La campagne "Manger Bouger", intégrée au Programme National Nutrition Santé (PNNS) depuis 2001, s’adresse principalement aux collégiens (12-15 ans). Elle propose des modules éducatifs autour de la nutrition et de l'activité physique, souvent intégrés aux cours de Sciences de la Vie et de la Terre (SVT) et d'Éducation Physique et Sportive (EPS).
Les "Classes du Goût", mises en place depuis 1974, s’adressent à des élèves dès l’âge de 6 ans (cycle primaire), mais s’étendent également aux collégiens (jusqu’à 14-15 ans). Ces ateliers pratiques permettent aux jeunes de découvrir les saveurs, de comprendre les bienfaits d'une alimentation équilibrée et de s’initier aux produits locaux.
Les défis rencontrés
Malgré ces initiatives, on observe que les connaissances théoriques ne sont pas toujours mises en pratique. Une étude récente de l’INCA 3 (Étude Individuelle Nationale des Consommations Alimentaires) révèle que seulement 30 % des adolescents consomment les 5 portions de fruits et légumes recommandées par jour. De plus, des inégalités subsistent en matière d'accès à une alimentation saine. Selon l’Institut National de la Recherche Agronomique, les individus les plus diplômés et les plus aisés consomment deux fois plus de fruits et légumes que ceux en situation de précarité alimentaire.
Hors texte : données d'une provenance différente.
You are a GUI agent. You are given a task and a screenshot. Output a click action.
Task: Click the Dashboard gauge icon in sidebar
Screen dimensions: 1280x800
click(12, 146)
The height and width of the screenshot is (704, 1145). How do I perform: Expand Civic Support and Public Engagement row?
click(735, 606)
Cette disparité souligne l'impact des conditions socio-économiques sur les choix alimentaires et l'importance de rendre l'éducation culinaire accessible à tous.
Approches pédagogiques
Se pose alors la question de l’éducation culinaire à l’école comme levier pour faire adopter aux jeunes enfants et adolescents de bonnes habitudes alimentaires.
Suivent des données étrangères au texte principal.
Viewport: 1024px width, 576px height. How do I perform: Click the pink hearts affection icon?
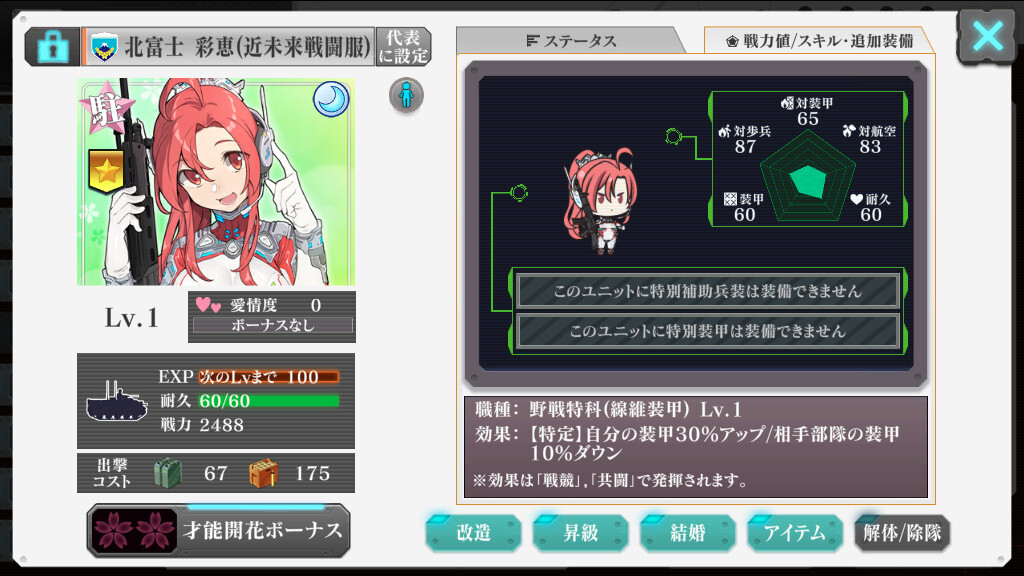click(208, 304)
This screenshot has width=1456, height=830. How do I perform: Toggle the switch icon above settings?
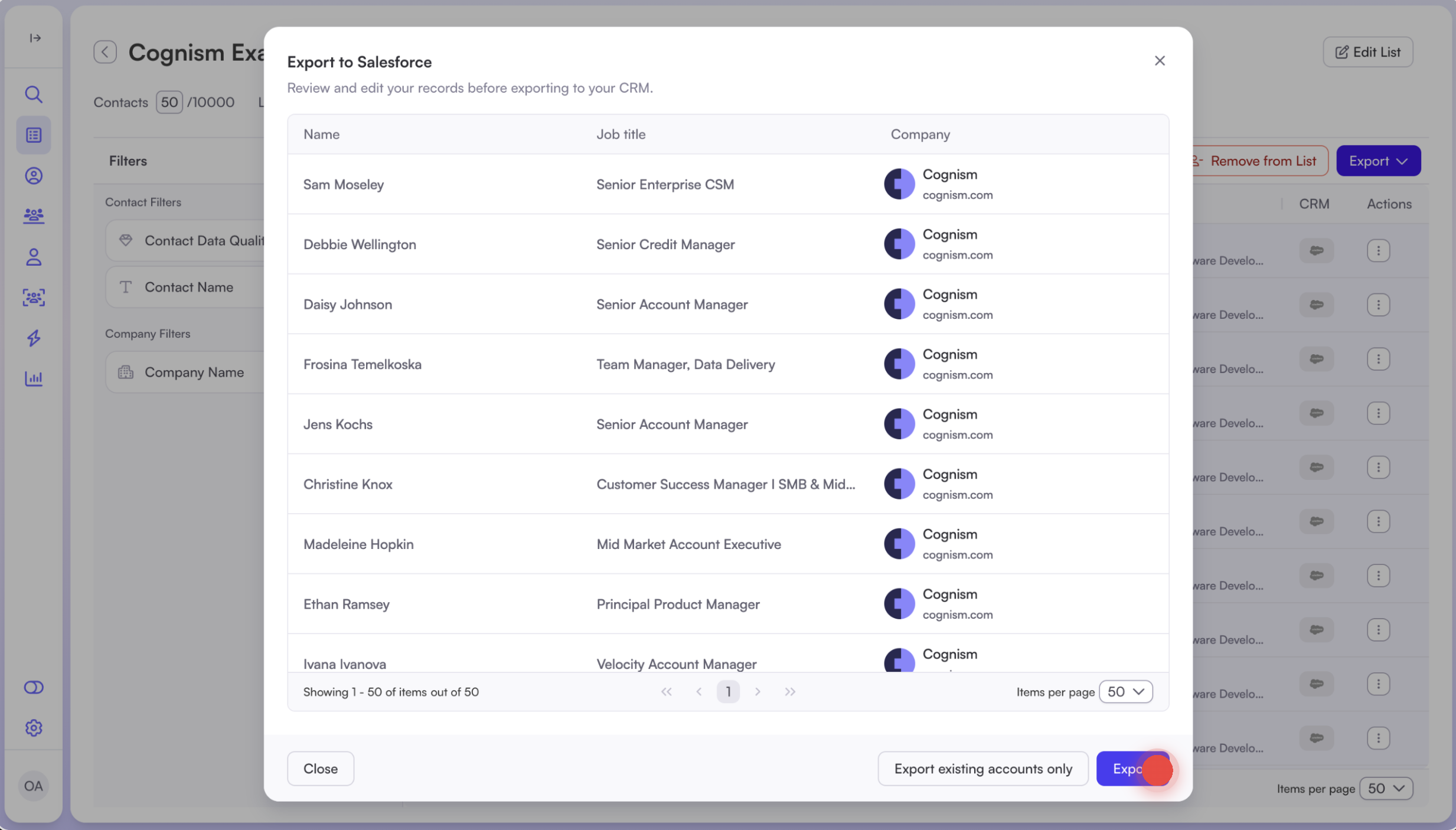[34, 687]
Depuis les années 2000, des projets locaux et régionaux ont vu le jour, souvent en partenariat avec des collectivités, des associations et des établissements scolaires, afin de compléter l’aspect théorique des initiatives gouvernementales par une dimension pratique et engageante.
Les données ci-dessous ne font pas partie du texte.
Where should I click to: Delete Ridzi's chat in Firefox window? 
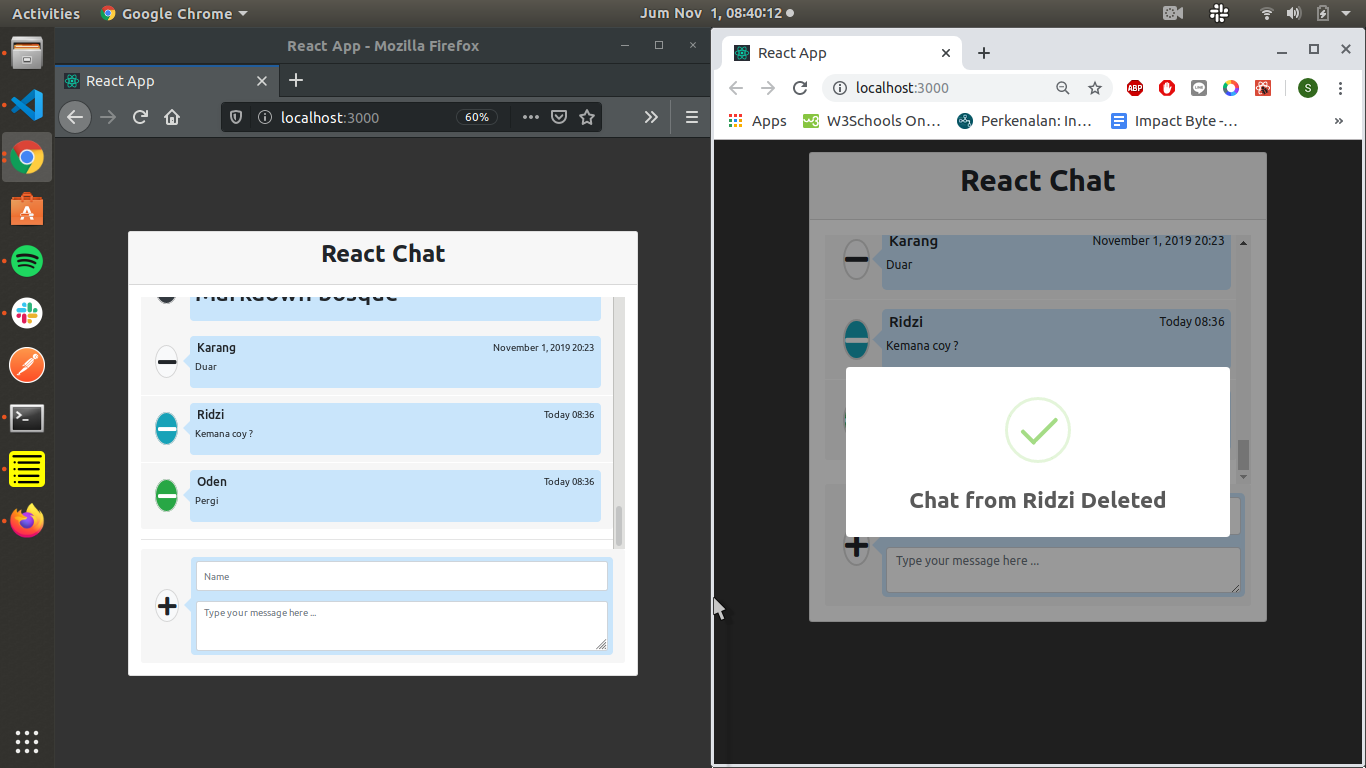pos(167,428)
A l’instar de La Tablée des Chefs, qui propose des ateliers d’éducation culinaire pendant toute l’année scolaire dans des collèges situés pour la plupart en zones REP et REP+ (Réseaux d'Éducation Prioritaire). L’approche est de proposer des ateliers ludiques et expérientiels aux jeunes afin de les éduquer aux bases d’une alimentation saine, et de mettre en pratique ces connaissances grâce à l’apprentissage des techniques culinaires de base par des chefs bénévoles.
Actuellement déployé dans 35 collèges, le dispositif est intégré au programme scolaire des établissements SEGPA, soit 25 collèges, contrairement au volontariat sur le temps extra-scolaire appliqué dans le reste des établissements.
Un premier pas vers la collaboration avec l’Éducation Nationale sur cet enjeu majeur.
Vers un avenir plus sain
Pour que l'éducation culinaire produise des résultats durables, une collaboration étroite entre tous les acteurs de la société est indispensable. Le gouvernement, les collectivités locales, les enseignants, les associations et, bien sûr, les parents, doivent s'unir autour d'une vision commune : intégrer l'éducation alimentaire et culinaire dans les programmes scolaires au même titre que l'éducation physique et sportive, adoptée dès 1880 en milieu scolaire. Il faut aller plus loin en repensant les méthodes pédagogiques pour les adapter aux réalités des jeunes d’aujourd’hui, tout en tenant compte des enjeux sociaux, culturels et économiques qui influencent leurs habitudes alimentaires.
Les collèges, en tant que lieux d’apprentissage mais aussi de socialisation, ont un rôle central à jouer. Ils ne sont pas seulement des espaces où l’on transmet des connaissances théoriques, mais des lieux où l’on forme les consciences, où l’on forge les comportements.
L’enjeu est de taille : il ne s'agit pas uniquement de préparer une génération plus en forme, mais de semer les graines d'une société plus consciente, plus responsable face aux défis alimentaires mondiaux.
En changeant les habitudes alimentaires dès le plus jeune âge, en développant un véritable sens critique vis-à-vis des choix nutritionnels, c’est toute une vision de la santé publique qui peut être transformée.